Top of SELECTED EXCERPT

Big business is not immune. We’ve already seen bankruptcies by household names like J.C. Penney, J. Crew, Neiman Marcus, Pier 1 Imports and Hertz. They will not be the only ones. You can expect at least one major bankruptcy coming from the airline sector. Even giants like Boeing are not immune.
Bankruptcy does not mean the company goes away. Some do (like Pier 1) because they are put into liquidation. But many companies are put into “reorganization”-style bankruptcies.
This generally means equity holders get wiped out, bondholders get a reduced claim (with some equity in lieu of principal), some stores or locations are shut, some assets are sold, leases are broken or renegotiated and workers are rehired in smaller numbers with reductions in pay and benefits. The company survives, but many landlords, stockholders and employees do not — their claims or jobs are wiped out.
The Great Depression of 2020 has just started. The big-name bankruptcies are popping up almost daily. There’s every reason to believe stocks will end up much lower before all is said and done.
Above all, there is uncertainty. Our expectation is that economic growth will grind lower before turning around. When it does turn around the recovery will be slow and uneven. We may not reach 2019 levels of output again until 2022 or later.
Stocks have not hit bottom. We may see the S&P 500 fall to 1,700 before the market turns around. That would be an almost 50% decline from the mid-February peak. Not as bad as the first Great Depression, but still one of the worst stock market drawdowns since the 1930s.
How to Protect Your Assets:
At a minimum, investors should reallocate their portfolios to include about 10% in gold or gold mining stocks and 30% in cash. A rise in the dollar price of gold is really a devaluation of the dollar, which is needed to promote growth in the U.S.
Cash can be your best-performing asset in real terms as deflation takes hold. Deflation means your cash is more valuable in real terms even as debt becomes more onerous in real terms.
For your remaining stock portfolio, the key is selectivity. Even in down markets, some stocks do well and outperform. During the first Great Depression, shares in Homestake Mining, which operated a huge gold mine in Lead, South Dakota, soared.
Jim at StratIntel is not a gloom and doomer just a realist...
Q2 and Q3 Earnings will be a horror show - all the zombies buying back stock with 0% Debt will wipe out their balance sheets and become technically bankrupt without further Treasury and Fed bailouts.

Bottom of SELECTED EXCERPT
Top of DATA EXCERPTS

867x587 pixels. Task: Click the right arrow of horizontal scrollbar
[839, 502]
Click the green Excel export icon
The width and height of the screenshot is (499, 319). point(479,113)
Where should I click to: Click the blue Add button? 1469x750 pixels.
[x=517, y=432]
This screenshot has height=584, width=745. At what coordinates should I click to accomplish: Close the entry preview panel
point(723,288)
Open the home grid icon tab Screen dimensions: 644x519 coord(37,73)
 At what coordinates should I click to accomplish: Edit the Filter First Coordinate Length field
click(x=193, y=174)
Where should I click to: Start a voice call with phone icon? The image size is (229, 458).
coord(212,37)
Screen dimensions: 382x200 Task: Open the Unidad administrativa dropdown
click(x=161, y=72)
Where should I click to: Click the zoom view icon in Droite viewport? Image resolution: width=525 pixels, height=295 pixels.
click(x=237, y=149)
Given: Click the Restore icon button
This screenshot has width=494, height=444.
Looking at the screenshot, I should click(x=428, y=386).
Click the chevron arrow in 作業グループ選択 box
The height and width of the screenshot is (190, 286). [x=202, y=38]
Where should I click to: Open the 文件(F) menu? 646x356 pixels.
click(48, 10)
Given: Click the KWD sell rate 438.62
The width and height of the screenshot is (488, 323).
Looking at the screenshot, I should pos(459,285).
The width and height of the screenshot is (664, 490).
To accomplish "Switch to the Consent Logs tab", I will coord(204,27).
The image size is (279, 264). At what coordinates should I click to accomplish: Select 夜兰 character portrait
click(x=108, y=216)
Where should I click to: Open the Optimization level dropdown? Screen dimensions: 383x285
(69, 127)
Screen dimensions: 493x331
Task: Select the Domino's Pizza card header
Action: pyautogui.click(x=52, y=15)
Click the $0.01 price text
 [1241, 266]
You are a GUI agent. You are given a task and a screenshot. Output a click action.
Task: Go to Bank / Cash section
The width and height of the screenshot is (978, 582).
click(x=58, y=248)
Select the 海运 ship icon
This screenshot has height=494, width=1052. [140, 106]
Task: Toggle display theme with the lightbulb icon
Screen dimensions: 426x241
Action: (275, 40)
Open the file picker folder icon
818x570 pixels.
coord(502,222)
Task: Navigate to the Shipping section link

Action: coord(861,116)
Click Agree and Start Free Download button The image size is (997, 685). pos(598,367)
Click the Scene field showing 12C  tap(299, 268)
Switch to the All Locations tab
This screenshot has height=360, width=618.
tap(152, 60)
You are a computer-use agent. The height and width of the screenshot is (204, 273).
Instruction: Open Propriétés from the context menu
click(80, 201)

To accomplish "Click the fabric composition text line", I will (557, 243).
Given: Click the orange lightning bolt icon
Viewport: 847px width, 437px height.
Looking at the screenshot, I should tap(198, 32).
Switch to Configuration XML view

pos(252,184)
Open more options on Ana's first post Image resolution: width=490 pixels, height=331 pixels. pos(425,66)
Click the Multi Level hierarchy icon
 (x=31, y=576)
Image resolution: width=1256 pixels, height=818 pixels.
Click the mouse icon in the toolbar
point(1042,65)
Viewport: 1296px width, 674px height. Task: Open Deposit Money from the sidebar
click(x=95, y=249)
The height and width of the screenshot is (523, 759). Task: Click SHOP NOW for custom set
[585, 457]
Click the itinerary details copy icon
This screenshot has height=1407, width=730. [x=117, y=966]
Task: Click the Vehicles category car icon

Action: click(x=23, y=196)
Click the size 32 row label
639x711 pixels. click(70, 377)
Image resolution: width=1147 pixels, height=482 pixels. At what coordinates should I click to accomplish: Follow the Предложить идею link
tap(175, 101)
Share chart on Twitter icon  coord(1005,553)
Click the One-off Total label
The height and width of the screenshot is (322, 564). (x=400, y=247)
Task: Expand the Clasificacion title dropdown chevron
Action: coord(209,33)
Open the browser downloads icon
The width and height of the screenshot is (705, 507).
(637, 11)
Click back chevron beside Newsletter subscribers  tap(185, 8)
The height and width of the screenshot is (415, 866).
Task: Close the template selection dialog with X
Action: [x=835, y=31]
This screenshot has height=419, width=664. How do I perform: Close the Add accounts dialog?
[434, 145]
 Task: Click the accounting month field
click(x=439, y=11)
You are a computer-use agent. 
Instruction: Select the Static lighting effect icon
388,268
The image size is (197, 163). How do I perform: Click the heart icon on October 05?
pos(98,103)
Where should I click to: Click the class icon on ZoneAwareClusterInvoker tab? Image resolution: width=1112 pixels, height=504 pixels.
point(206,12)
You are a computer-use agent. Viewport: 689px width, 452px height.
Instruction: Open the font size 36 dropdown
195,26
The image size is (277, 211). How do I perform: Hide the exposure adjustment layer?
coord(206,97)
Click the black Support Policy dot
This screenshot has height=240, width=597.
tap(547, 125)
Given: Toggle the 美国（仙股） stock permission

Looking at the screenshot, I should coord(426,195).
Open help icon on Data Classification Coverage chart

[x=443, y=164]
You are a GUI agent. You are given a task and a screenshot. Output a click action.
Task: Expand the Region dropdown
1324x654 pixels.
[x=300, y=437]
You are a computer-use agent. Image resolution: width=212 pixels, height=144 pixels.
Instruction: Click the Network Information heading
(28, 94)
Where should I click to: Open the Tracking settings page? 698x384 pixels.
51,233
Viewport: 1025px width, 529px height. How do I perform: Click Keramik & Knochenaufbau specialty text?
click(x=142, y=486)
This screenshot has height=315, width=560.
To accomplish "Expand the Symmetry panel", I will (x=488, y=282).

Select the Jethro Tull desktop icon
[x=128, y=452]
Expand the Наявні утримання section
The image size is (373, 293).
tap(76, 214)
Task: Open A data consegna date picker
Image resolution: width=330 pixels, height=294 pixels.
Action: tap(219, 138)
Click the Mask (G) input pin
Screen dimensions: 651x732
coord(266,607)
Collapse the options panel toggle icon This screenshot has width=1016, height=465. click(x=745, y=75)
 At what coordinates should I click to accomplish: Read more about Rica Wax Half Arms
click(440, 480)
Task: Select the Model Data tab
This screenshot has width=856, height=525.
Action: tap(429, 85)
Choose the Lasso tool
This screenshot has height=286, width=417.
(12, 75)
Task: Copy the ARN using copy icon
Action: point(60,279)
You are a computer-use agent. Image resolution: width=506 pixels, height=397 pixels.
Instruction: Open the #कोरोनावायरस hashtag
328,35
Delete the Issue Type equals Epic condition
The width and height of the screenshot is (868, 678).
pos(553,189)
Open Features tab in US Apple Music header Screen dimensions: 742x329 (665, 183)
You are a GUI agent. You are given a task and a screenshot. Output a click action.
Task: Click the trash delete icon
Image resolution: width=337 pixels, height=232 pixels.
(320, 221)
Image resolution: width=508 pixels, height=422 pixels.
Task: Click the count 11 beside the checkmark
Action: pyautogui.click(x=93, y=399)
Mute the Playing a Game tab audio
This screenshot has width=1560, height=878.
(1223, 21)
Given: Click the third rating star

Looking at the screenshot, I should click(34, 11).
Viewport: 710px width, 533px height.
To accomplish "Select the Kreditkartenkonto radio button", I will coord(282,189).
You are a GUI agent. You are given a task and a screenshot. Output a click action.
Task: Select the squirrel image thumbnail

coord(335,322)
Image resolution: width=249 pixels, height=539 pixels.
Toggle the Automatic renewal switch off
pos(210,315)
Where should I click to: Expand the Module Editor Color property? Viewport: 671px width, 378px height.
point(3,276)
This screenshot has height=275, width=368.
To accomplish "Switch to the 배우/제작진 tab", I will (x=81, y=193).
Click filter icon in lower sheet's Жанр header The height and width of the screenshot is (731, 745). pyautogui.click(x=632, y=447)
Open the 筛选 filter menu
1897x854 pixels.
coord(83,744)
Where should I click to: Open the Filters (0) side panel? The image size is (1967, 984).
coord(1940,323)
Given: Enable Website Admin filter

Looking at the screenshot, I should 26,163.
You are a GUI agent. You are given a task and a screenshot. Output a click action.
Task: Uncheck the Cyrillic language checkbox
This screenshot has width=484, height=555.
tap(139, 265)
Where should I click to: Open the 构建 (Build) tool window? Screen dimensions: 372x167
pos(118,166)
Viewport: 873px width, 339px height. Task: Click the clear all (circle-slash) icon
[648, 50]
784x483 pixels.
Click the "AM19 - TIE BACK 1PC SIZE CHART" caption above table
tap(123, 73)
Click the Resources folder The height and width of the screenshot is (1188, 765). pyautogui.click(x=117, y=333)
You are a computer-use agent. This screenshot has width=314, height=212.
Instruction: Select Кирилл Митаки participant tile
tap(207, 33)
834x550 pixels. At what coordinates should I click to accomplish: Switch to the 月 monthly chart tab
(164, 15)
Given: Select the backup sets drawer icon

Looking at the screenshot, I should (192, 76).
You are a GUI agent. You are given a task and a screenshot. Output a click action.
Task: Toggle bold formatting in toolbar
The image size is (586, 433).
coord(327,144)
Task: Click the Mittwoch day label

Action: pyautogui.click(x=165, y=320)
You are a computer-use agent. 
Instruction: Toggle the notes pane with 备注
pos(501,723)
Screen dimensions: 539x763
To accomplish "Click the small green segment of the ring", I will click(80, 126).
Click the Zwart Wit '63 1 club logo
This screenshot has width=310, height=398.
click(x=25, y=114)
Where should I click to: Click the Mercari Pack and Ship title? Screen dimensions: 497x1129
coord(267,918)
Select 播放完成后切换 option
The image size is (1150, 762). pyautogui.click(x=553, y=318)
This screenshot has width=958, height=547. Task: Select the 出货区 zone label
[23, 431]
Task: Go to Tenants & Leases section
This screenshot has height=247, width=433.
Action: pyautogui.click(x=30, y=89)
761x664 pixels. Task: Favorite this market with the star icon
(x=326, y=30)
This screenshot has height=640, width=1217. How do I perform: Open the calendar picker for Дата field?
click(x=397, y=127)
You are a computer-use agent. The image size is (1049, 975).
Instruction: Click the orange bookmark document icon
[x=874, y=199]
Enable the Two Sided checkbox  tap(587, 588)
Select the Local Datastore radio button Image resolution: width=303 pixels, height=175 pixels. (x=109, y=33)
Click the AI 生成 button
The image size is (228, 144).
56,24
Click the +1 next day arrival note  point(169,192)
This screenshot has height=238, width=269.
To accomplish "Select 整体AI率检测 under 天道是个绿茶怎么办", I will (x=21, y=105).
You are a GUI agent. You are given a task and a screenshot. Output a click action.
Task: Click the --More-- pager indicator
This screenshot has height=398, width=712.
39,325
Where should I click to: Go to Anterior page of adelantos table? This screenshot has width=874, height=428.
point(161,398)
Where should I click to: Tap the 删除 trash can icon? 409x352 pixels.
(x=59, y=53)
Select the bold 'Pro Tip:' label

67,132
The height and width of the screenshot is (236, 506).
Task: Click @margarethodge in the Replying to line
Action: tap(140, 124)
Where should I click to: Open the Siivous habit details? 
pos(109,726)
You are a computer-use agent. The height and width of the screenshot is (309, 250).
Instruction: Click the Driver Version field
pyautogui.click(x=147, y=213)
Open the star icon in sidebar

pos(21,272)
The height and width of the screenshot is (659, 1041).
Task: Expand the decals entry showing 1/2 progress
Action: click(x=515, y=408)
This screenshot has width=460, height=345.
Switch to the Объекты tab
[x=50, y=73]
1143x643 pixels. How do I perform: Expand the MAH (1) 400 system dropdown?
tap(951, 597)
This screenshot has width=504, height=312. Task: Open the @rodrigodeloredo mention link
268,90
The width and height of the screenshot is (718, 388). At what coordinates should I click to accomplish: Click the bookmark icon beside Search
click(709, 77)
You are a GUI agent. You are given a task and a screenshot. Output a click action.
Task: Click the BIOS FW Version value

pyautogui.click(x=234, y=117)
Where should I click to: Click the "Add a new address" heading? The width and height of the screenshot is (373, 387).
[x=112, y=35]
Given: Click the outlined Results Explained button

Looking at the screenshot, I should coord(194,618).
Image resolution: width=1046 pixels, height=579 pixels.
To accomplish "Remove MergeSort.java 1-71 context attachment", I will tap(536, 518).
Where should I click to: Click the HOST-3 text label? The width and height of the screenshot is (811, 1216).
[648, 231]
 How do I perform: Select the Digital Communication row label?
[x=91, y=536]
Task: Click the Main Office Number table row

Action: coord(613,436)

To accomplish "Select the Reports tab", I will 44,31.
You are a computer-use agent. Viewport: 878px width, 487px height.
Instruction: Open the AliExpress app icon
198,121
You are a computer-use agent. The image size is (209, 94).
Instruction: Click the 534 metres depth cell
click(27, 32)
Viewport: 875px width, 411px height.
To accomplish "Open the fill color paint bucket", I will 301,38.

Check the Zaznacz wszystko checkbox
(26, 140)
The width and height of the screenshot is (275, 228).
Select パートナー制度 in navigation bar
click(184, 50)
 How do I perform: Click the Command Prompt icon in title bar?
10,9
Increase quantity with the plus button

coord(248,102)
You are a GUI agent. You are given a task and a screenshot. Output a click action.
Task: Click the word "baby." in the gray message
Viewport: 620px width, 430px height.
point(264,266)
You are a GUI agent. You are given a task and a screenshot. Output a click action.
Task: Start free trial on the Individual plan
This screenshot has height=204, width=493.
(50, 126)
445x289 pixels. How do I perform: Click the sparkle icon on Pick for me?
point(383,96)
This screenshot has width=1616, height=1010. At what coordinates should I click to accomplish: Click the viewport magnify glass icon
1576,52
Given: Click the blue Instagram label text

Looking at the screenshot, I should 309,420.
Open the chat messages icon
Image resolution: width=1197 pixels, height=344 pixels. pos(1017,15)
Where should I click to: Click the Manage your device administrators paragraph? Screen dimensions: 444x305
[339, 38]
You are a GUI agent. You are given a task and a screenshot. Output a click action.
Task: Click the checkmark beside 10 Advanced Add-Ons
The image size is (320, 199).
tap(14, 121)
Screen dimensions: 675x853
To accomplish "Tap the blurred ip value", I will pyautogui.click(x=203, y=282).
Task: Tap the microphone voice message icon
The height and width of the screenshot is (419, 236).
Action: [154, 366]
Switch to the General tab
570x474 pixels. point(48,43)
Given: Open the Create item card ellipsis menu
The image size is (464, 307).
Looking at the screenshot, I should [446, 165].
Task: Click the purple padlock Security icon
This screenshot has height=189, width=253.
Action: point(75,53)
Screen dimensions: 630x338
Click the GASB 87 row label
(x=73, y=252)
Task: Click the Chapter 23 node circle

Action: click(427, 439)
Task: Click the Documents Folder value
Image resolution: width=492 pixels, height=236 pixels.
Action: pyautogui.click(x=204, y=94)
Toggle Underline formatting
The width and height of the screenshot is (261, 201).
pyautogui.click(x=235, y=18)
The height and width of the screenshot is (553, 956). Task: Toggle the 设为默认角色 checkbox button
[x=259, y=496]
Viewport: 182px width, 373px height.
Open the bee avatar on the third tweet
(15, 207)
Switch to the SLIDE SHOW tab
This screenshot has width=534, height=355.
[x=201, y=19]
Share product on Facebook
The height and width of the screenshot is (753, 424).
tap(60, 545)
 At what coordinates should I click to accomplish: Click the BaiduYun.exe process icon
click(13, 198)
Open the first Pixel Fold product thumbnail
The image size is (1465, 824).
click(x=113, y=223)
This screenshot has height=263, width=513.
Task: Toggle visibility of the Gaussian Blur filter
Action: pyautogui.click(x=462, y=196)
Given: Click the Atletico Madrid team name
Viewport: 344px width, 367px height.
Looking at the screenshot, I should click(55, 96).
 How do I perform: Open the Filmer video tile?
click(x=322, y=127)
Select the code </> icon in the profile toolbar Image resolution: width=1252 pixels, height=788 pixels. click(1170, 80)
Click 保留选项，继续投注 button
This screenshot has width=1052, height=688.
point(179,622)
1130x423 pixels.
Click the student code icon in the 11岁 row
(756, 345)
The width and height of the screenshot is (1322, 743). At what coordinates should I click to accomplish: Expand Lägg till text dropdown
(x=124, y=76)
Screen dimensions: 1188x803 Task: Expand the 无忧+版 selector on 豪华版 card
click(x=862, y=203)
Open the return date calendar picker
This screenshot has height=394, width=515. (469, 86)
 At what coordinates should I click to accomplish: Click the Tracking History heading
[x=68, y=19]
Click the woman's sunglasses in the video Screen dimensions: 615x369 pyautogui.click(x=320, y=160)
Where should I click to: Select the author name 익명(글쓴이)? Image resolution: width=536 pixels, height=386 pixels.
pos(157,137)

Bottom of DATA EXCERPTS

> **EXERCISES TO COMPLETE**:
**a)** Translate this sentence from the commentary on bankruptcies and the 2020 downturn into Spanish: "Bankruptcy does not mean the company goes away."
**b)** Extend the commentary on bankruptcies and the 2020 downturn, beginning after its last sentence.
The records are separate material and have no connection to the text.

> **EXERCISE RESPONSES**:
**a)** La quiebra no significa que la empresa desaparezca.

**b)**
After the Fed pumps wave 5 back to a technically valid double top to finish the 5 Wave larger B wave we will enter larger Wave C down in a slightly slower in time 3 impulse zig zag C Wave similar to the Large A wave down - to a target 1700 to 2000 S&P range. Unless the Fed & Treasury pulls a multi Trillion bunch of rabbits out of their mysterious hats.
Since subwave 2 of the first major Retracing B wave was extremely fast, we expect the rules of alternation to extend wave B subwave 4 to kickin slowly trading sideways during the remaining June July summer covid cabin fever Vacation period to a target of 3890 a .38 retrace of B subwaves 1 thru 3.
A technically valid B wave subwave 5 high target with the Fed pedal to the metal is 3400 which will top turn around election day to give Trump 401K bragging rights into a relative impulsing down Major C to 1700 to 2000 SPX or "S&P Cash". Admin Fed/Treasury wizards don't expect this correction till Q3 21 to Q2 22 timeframe. Bearing in mind the stone cold sober Rickards Strategic Intelligence Report above...
Takeaways... Go to cash at S&P SPX 3400 to preserve gains and use no more than 20% of trading cash for Shorting S&P to 1700 to 2000 range or SPY Put Options at least 120 day puts to 200 to 170 range always take Put and Call Profits with no less than 2 weeks till expiration. I like to use 5% SPY trailing stop Loss to capture impulsing waves profits... Even if stopped Out on these I keep 30% of puts as fliers with no trailing stops to catch bonus Fib final 38% moves while using trailing stops to lock in first 62% moves.